Au niveau international, il faudra choisir entre toujours plus de contrôles administratifs tatillons façon Sarbannes-Oxley ou autres ratios de Bâle, et une vraie réforme par la scission des métiers de la finance. Au niveau français, il faut sans doute que l'Autorité des Marchés Financiers (AMF) développe encore son indépendance, car l'exemplarité publique reste essentielle. Il faudra aussi sans doute qu'Euronext choisisse entre l'augmentation à court terme des volumes traités et la qualité du tissu financier dont elle entend vivre à terme.

Qu'en est-il de la loi Breton?

Pour la première fois, grâce loi Clément-Breton de juillet 2005, les actionnaires ont la possibilité de se prononcer en assemblée générale sur les retraites et les indemnités de départ réservées individuellement aux dirigeants.

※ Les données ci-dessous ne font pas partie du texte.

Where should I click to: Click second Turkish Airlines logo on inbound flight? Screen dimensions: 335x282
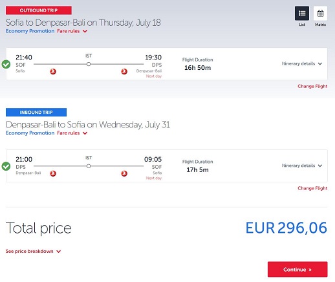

Mais les sociétés "oublient" d'individualiser, qui les rémunérations, qui les options, les actions gratuites ou les retraites provisionnées. Vivendi, Carrefour, France Télécom, Total, pour n'en citer que quelques-uns, omettent ainsi certaines de ces précisions. La loi n'est donc pas vraiment pleinement appliquée.

Que peut-on espérer des politiques?

A coup sûr rien ou peu de la part des candidats qui condamnent le libéralisme, base de la responsabilité et de l'effort, et tablent sur un électorat fonctionnaire. A droite, je note qu'Edouard Balladur a récemment émis une proposition sévère sur les stocks-options, en prônant l'impossibilité d'exercer ses options avant d'avoir quitté la société.

En fait, la solution est du côté des actionnaires, notamment du côté de l'Association Française de la Gestion (AFG). Je pense qu'ils devraient faire interdire toute opération à terme ou optionnelle aux dirigeants sur leur propre titre.

De même que les radars ont finalement permis la limitations de vitesse sur les routes, il faut des interdictions sanctionnées par les actionnaires pour freiner les dérives de certains conducteurs.